エッセイ

エッセイ「電撃的 春夏秋冬」第5回

『鴨志田一と8月の彼女』
 鴨志田一

【プロフィール】2007年に『神無き世界の英雄伝』で電撃文庫より作家デビュー。2010年より始まった『さくら荘のペットな彼女』シリーズで人気を博す。最新刊『青春ブタ野郎はプチデビル後輩の夢を見ない』は今月発売!

夏が来ると決まって彼女のことを思い出す
 その年の8月は、異常気象に見舞われ、連日暑さの最高記録が更新される悪夢のような日々だった。
 当時、会社勤めをしていた僕は、世のサラリーマンよろしく、日中は空調の効いたオフィスビルでデスクワークをこなし、日付が変わる頃に家に帰るという彩りに乏しい生活を送っていた。
 どれほど遅くに帰宅しても、翌日は朝から出社しなければならない。
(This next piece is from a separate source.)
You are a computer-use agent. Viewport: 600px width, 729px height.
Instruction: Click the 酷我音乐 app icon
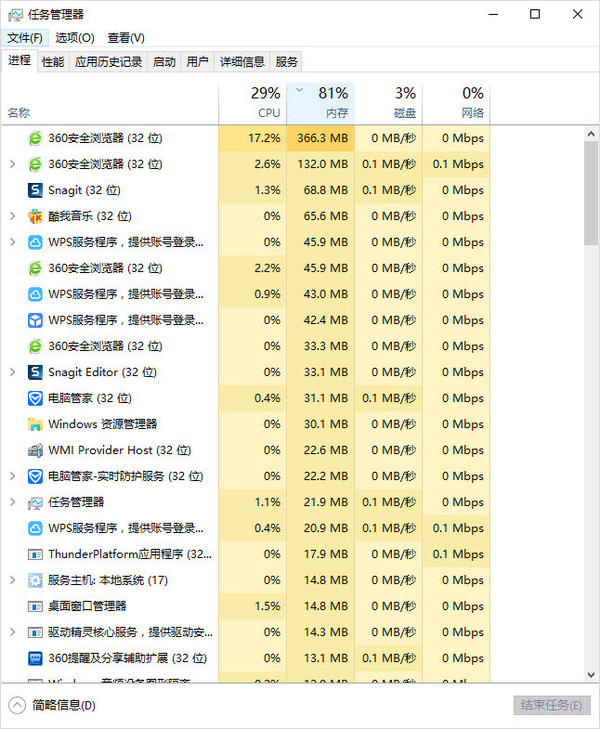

だから、帰っても簡単な食事を済ませ、お風呂に入って寝るだけだ。
 そうして僕がベッドに潜り込むと、毎晩必ず彼女は耳元に唇を寄せてきた。つい先日から部屋に上がり込んでいる少し天真爛漫な彼女。仕事に追われ、追い出すヒマもないまま、すでに一週間が過ぎようとしていた。
 エアコンを止めると途端に寝苦しくなる熱帯夜にも関わらず、彼女は肌を密着させてくる。その甘えた仕草は、夏によく似合っていた。
「待ってたんだから、まだ寝ないでよ」
 しなだれかかり、彼女が誘惑してくる。
 追い払うように僕が振り払っても、彼女はなかなか諦めない。僕の耳元をくすぐり、首筋を撫で回し、胸元に濡れた吐息を零す。徐々に下へ下へと向かう彼女の視線。
「今日もいっぱいキスしてあげる」
 彼女の熱を帯びた唇が首筋に触れる。その部分がじんじんと疼き、すでに汗ばんでいた僕の体は、興奮を抑え切れなかった。電気の紐を引っ張ると、「やだ、消してよ」と彼女は恥ずかしがったが、構わずに襲い掛かった。
 お互いの弱いところを攻め合いながら熱い夜は過ぎていく。いつの間にか、空は白みはじめていた。今日も仕事があるというのに。だが、すべては彼女が悪いのだ。
 次を最後にするつもりで、僕は彼女に両手を伸ばした。勢いよく、そして、激しく……伸ばした両手をパンっと合わせて叩く。彼女は僕の手に抱かれ、ようやく静かになった。僕から吸った血をその身にまとい……潰れていた。
 嗚呼、モスキート。おあとがよろしいようで。